Finally, you both stand to the side as the kids prepare your drinks, with you occasionally checking your watch considering you have to grab an uber to your producer's house for a quick meeting. You were close, practically growing up together since you went to the same university. Being late would cause problems though, and you tap your foot a little, wondering how hard it is to make a simple oolong tea. “Order 55 and 56!” You both step forward as always, reaching for your drinks until you realise this doesnt look like your oolong tea at all. Peeking at the label, you realise you had accidentally take his, hence ‘Simon’ written on the side.

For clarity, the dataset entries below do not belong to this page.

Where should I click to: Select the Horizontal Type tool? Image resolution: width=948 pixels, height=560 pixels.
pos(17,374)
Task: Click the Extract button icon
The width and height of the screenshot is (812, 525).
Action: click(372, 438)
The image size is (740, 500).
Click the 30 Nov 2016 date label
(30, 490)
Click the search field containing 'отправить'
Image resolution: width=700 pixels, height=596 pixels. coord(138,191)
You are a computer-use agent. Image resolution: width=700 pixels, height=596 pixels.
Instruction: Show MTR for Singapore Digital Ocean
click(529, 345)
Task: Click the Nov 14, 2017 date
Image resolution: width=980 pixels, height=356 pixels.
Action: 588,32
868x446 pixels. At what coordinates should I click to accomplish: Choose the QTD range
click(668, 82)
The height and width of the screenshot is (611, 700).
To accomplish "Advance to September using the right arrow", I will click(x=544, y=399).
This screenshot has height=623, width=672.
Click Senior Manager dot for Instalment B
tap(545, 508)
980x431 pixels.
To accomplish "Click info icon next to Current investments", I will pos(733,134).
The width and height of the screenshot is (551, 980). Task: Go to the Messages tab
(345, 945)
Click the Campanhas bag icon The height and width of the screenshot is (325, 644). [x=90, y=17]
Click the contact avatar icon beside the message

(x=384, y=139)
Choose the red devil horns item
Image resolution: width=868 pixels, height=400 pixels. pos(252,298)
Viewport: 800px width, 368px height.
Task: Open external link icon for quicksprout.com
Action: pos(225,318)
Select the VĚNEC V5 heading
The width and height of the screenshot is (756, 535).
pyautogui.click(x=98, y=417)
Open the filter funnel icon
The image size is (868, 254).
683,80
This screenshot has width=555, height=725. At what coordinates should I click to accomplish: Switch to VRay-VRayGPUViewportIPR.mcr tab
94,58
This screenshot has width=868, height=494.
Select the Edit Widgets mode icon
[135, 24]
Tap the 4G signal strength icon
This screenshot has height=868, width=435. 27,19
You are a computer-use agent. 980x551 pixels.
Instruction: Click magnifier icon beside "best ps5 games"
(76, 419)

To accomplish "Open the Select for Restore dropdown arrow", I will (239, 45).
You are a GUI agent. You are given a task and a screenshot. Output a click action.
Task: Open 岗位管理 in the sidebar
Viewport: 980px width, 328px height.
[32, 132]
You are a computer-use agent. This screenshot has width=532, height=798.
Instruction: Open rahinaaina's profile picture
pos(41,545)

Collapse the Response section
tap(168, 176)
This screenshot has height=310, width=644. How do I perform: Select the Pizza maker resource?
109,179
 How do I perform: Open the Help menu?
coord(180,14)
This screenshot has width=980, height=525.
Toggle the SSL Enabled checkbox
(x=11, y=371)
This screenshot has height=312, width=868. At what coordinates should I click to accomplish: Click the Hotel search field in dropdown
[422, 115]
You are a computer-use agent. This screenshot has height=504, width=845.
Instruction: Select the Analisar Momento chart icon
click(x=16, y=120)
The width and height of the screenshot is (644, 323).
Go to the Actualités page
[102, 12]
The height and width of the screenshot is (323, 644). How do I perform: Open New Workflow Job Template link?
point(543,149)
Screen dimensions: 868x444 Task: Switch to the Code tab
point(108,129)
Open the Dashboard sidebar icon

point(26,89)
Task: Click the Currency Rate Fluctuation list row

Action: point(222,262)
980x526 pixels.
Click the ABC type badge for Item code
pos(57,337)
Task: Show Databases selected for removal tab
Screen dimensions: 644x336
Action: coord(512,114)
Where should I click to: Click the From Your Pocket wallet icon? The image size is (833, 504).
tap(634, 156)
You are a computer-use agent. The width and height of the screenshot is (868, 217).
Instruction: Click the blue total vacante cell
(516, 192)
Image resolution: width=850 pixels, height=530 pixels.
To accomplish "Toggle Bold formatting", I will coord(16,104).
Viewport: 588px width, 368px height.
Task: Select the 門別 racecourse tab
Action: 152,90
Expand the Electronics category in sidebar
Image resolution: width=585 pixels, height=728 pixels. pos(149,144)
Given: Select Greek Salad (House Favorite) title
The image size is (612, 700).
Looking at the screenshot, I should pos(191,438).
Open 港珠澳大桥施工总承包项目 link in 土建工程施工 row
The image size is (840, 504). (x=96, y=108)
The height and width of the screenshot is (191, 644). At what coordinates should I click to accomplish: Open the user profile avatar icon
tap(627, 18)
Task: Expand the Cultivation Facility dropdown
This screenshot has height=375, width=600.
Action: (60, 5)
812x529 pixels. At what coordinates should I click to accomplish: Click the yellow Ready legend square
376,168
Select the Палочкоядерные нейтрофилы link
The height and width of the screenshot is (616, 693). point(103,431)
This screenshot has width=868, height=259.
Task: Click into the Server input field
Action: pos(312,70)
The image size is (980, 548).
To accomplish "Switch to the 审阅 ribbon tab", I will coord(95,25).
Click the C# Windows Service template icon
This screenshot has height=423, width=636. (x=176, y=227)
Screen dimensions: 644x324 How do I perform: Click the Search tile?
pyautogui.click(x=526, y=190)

”Think I took yours Simon.” You’ve got a little bit of a cheeky note to your voice since discovering this information about him, making him roll his eyes. He hands the cup over to you and reaches for his out of your hands. That’s when your brows furrow, realising why you even picked up the wrong one in the first place.
”Hey— this isnt even your drink. It’s a latte.” You hold it up to him and he peeks through the lid, eyes narrowing beneath his balaclava but settling again. “It’s fine—“
”No it’s not.”
Before he can try and stop you, you’ve already walked up to the counter and facing the lazy teenager there who had been mid-call with her friend. “He asked for a black coffee, not this.” You narrow your eyes at her, annoyed by her clear incompetence especially as she didnt seem to care at all that she was supposed to be working. “It’s just a bit of milk; he wont die.” She shrugs, only making you all the more annoyed as you pull down your mask. “Make a new one, now. Do you even know how many people would beg for a job of yours?”
The teenager is more shook by the fact you’re the jazz singer that she’s been a die hard fan of for the past year and she just embarrassed herself in front of you by acting like an idiot. “I- i’m so sorry! I’ll make it now!” She scurries off to make it, and you feel the presence of the soldier behind you again, glancing down at you.
“Didnt know you had a pretty face hiding beneath all tha’ ” He hums, noticing how your cheeks flush just a tad before you pull the mask back up.“Thanks, you didn't have to.”
You can only shrug, letting your hands fall from their stance on your hips. “It was nothing.. you’re right, they’re stupid kids.” He chuckles, watching the girl scurry quickly over and hand him the drink as she profusely apologises to you over and over.
The two of you leave the store, with you groaning as you pinch the bridge of your nose. “Damnit..” He raises a brow towards you, his mask crinkling slightly as you take your phone out, pulling up the uber app. “What’s wrong?” He murmurs, lifting his mask a tad to sip the coffee before lowering it again. “I won't be able to come back to this coffee shop anymore..”
”Oh? Too many fans?” Surprisingly his voice has a teasing lilt to it, making you look up at him with wide eyes before hiding your gaze again. “Yeah.. not that i’m not grateful but it can be tiring.”
”C’mon, i’ll give you a ride, that uber will take forever.”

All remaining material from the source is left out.